Set the parameters of the RandFunm solver.

Complexity: Constant

Parameters:

param[in] parameters of the solver (see RandFunmOptions for all the available parameters)

inline index_t rows() const#
Returns:

the number of rows of the underlying matrix

inline index_t cols() const#
Returns:

the number of columns of the underlying matrix

inline void set_matrix(MatType &A)#

Initialize the RandFunm solver with the matrix A for further computing the matrix function \(f(\gamma \mathbf{A})\).

Parameters:

A[in] input matrix Complexity: Constant

template<typename Func>
inline evaluator<internal::MatFuncFull> funm(Func func, value_type gamma)#

Calculates the matrix function \(f(\gamma \mathbf{A})\).

Parameters:
  • func[in] expm, mittag_leffler(alpha), inverse or a functor that receives a value k and returns the coefficient \( c_k\)
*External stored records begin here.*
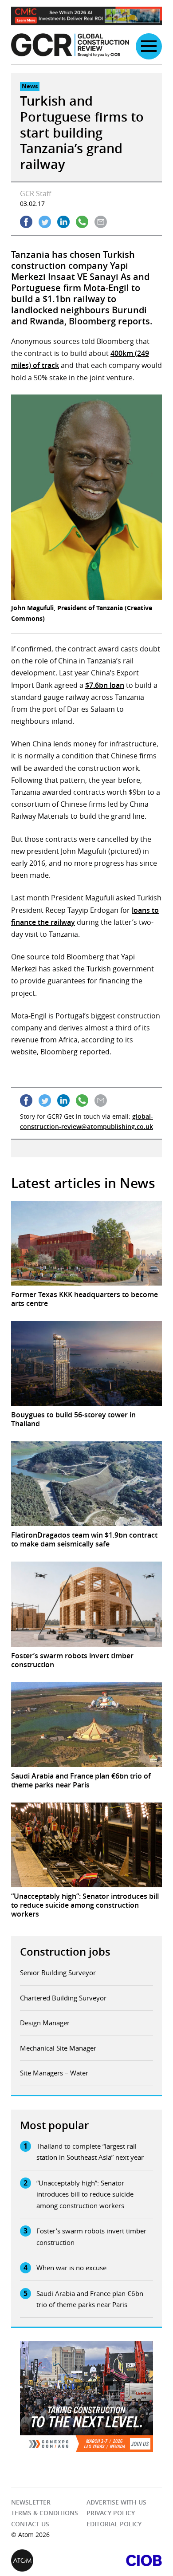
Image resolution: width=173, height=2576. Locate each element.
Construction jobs (65, 1952)
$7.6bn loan (104, 685)
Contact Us (30, 2524)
  • result[out] result matrix (dense)

  • gamma[in] scale parameter

template<typename Func, internal::TypeLayout L>
inline evaluator<sparse_vec_ref, internal::MatFuncAction> funm(Func func, value_type gamma, SparseVector<value_type> &v)#

Calculates the action of the matrix function \(f(\gamma \mathbf{A})\) over the vector \( \vec{v} \).

Parameters:
  • func[in] expm, mittag_leffler(alpha), inverse or a functor that receives a value k and returns the coefficient \( c_k\)

  • v[in] input vector (dense or sparse)

  • result[out] result vector (dense)

  • gamma[in] scale parameter

template<typename Func>
inline evaluator<internal::MatFuncDiag> funm_diag(Func func, value_type gamma)#

Calculates the diagonal of the matrix function \(f(\gamma \mathbf{A})\).

Parameters:
  • func[in] expm, mittag_leffler(alpha), inverse or a functor that receives a value k and returns the coefficient \( c_k\)

  • result[out] diagonal of the matrix function stored as a dense vector

  • gamma[in] scale parameter

template<typename Func, internal::TypeLayout L>
inline value_type funm_single(Func func, index_t idx, value_type gamma, Vector<value_type, L> &v)#

Calculates a single entry of \(f(\gamma \mathbf{A})v\).

Parameters:
  • func[in] expm, mittag_leffler(alpha), inverse or a functor that receives a value k and returns the coefficient \( c_k\)

  • idx[in] index of the entry of the solution to be calculated

  • v[in] input vector

  • gamma[in] scale parameter

Returns:

the entry i of \(f(\gamma \mathbf{A})v\)

Options#

struct RandFunmOptions#

Options for the RandFunm solver.

Public Members

index_t num_samples = 1E6#

The number of random samples.

int max_num_terms = 100#

Maximum number of terms in the Neumann Series.

double weight_cutoff = 1E-3#

Weight tolerance. The Neumann series will be truncated when the weight of the random walk is less than this value

uint64_t seed = PCG32_DEFAULT_SEED#

Indicate the random seed for the random number generator (PCG64).

uint64_t stream = PCG32_DEFAULT_STREAM#

Indicate the random stream of the random number generator (PCG64).